What the exercise asks =
Please reproduce the listing word for word from the line containing "Find the location" through its end, leaving the pictures out of your answer.
▼▼▼
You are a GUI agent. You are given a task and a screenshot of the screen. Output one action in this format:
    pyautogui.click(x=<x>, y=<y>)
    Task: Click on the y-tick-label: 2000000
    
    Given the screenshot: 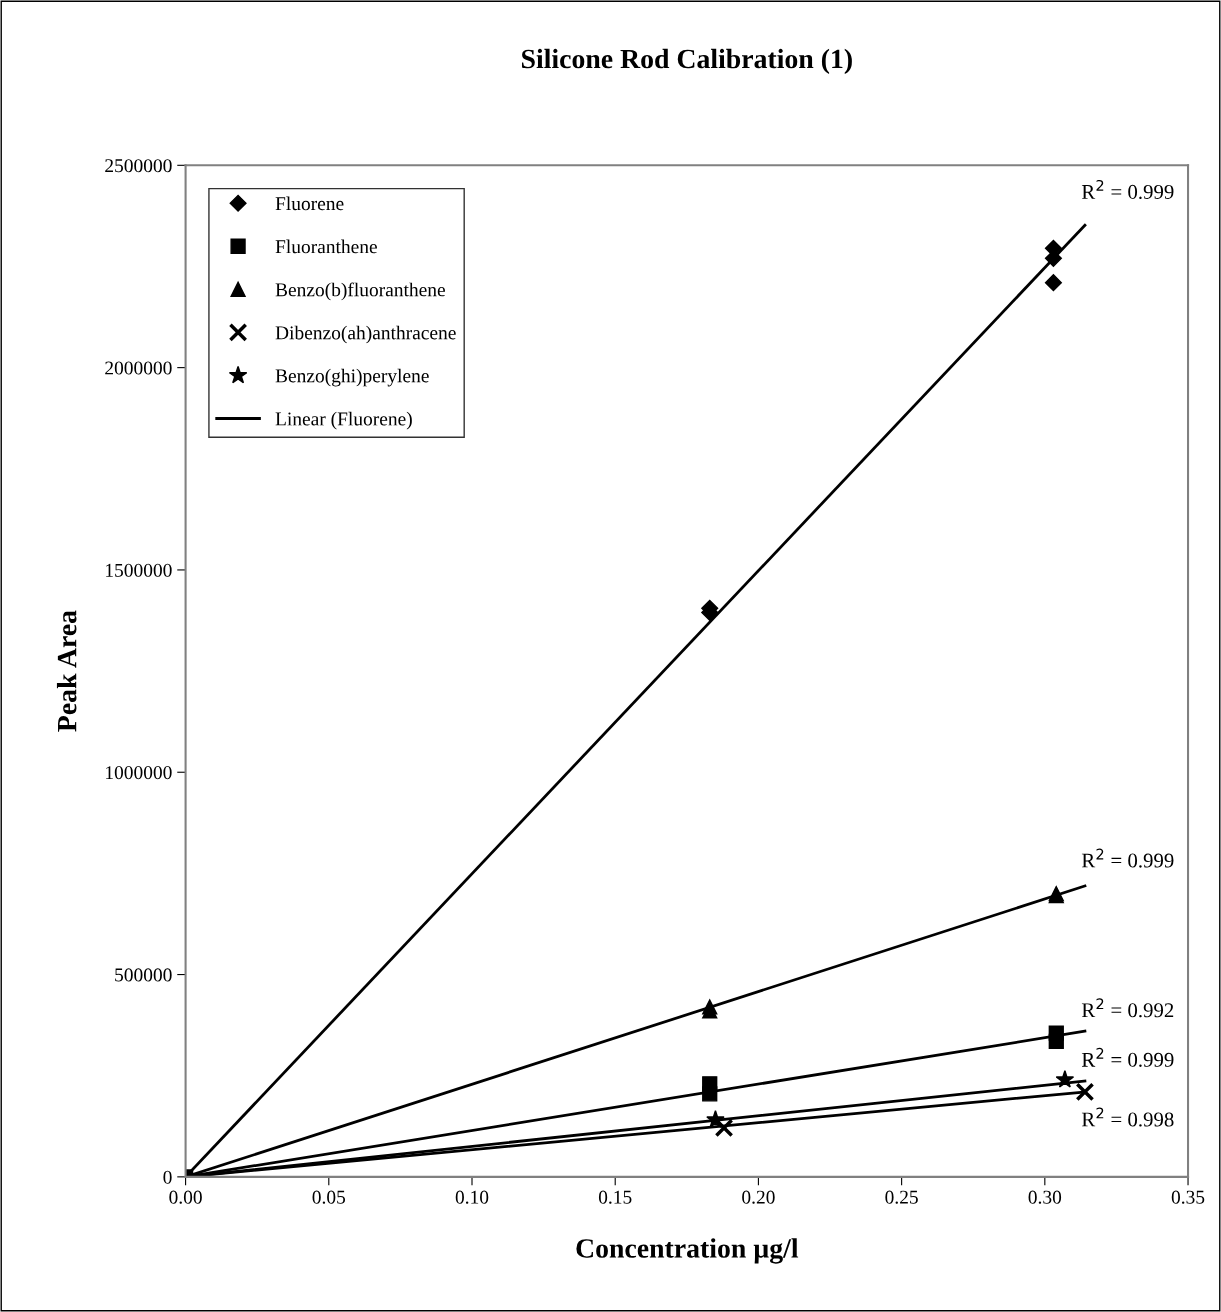 What is the action you would take?
    pyautogui.click(x=138, y=368)
    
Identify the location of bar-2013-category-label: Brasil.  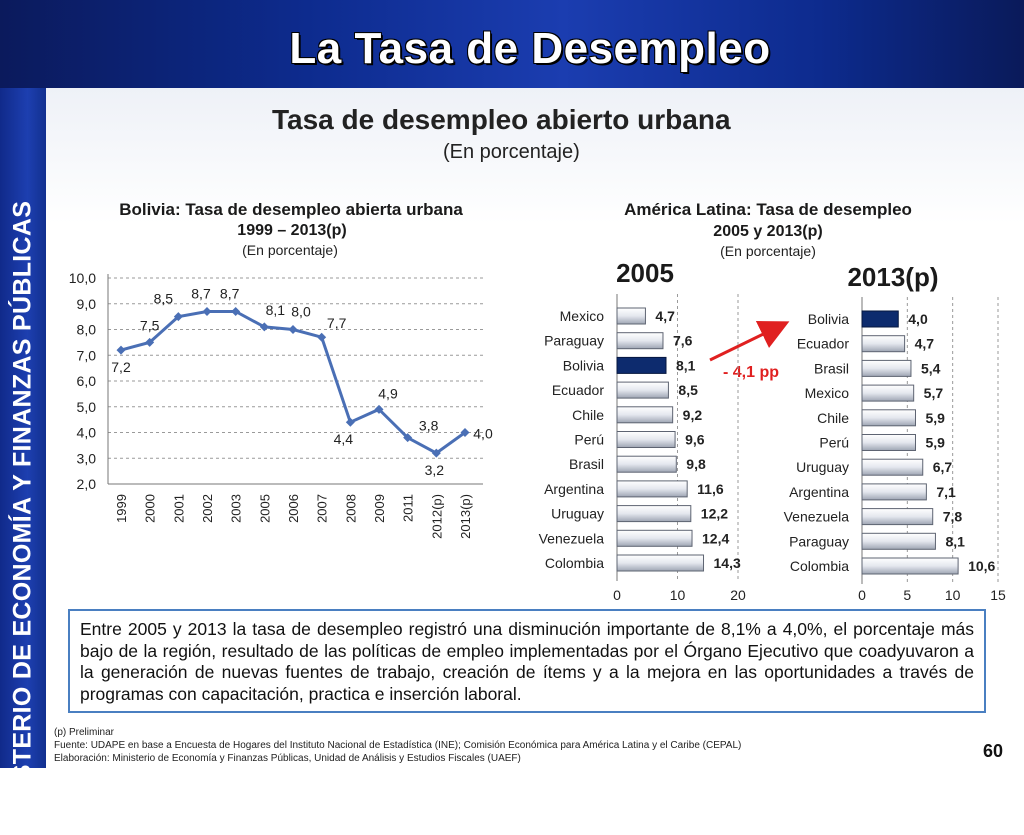
(832, 368).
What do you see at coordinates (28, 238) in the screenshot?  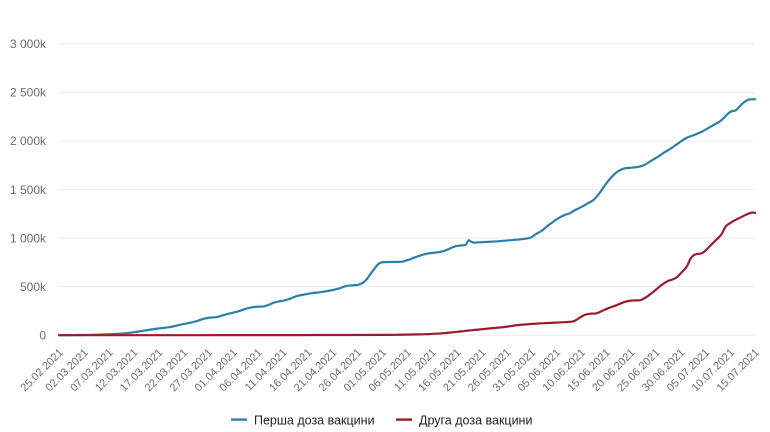 I see `svg-text: 1 000k` at bounding box center [28, 238].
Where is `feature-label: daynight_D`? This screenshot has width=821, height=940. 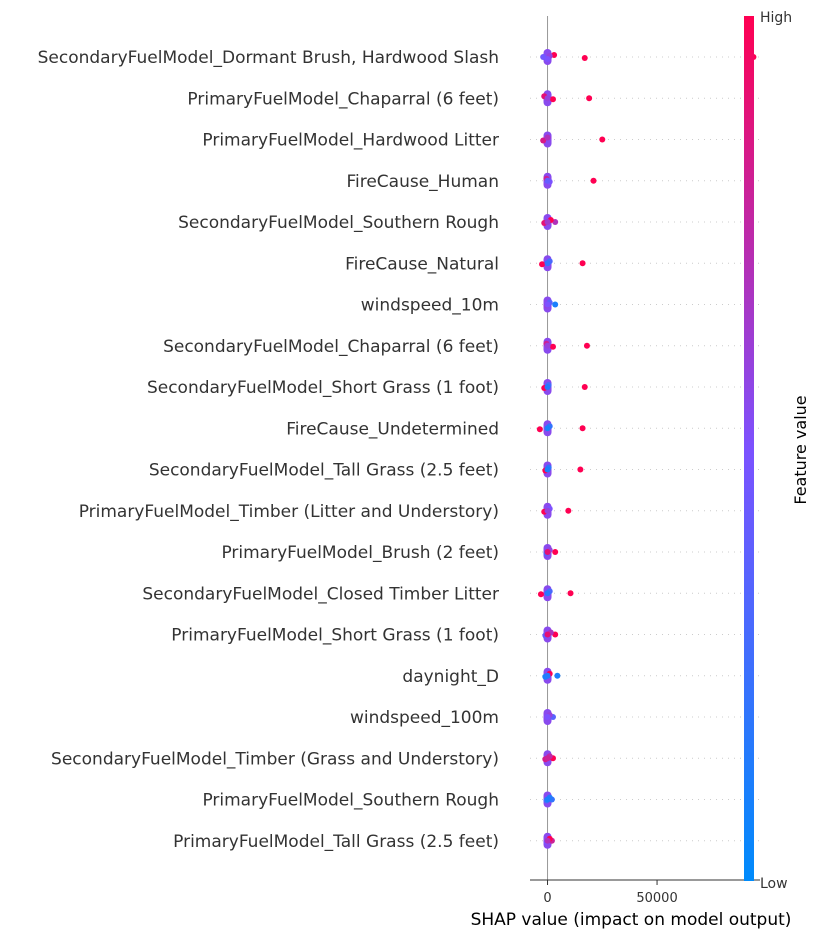
feature-label: daynight_D is located at coordinates (450, 677).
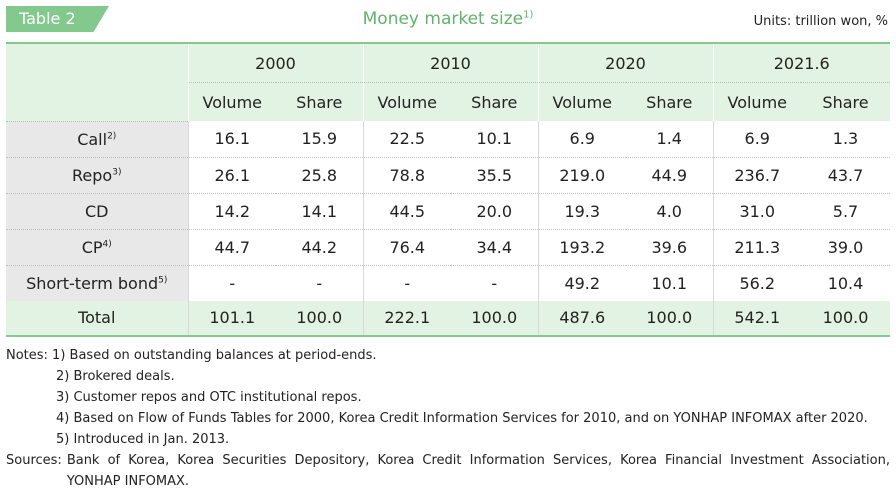 Image resolution: width=896 pixels, height=496 pixels. What do you see at coordinates (582, 176) in the screenshot?
I see `volume-cell: 219.0` at bounding box center [582, 176].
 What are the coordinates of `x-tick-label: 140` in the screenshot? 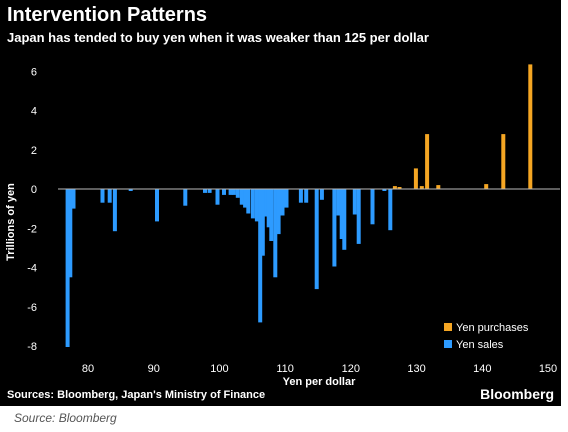 It's located at (482, 369).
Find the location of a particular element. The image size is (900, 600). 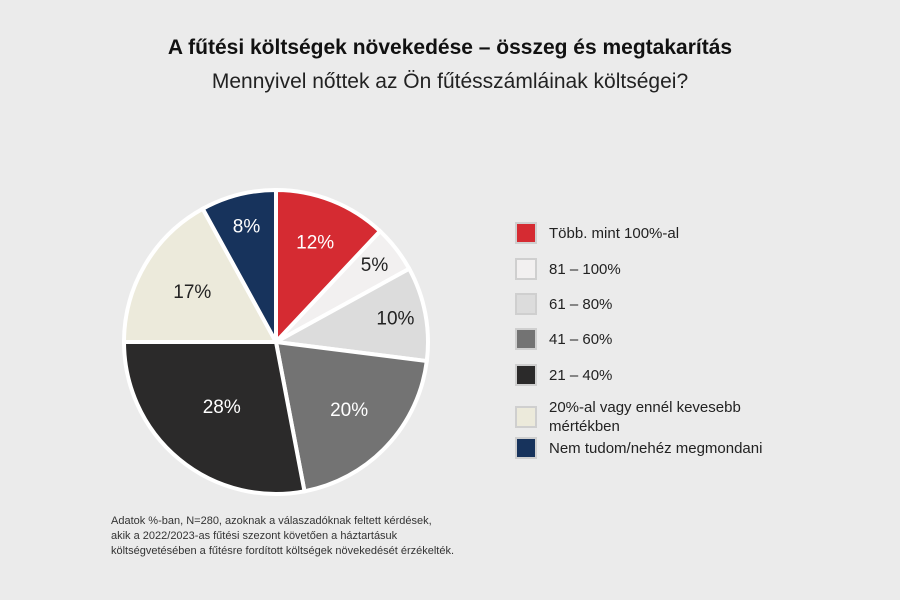

legend-label: 81 – 100% is located at coordinates (585, 269).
▲▲▲
Solved exercise =
Find the location of a particular element. The image size is (900, 600). 

legend-label: 81 – 100% is located at coordinates (585, 269).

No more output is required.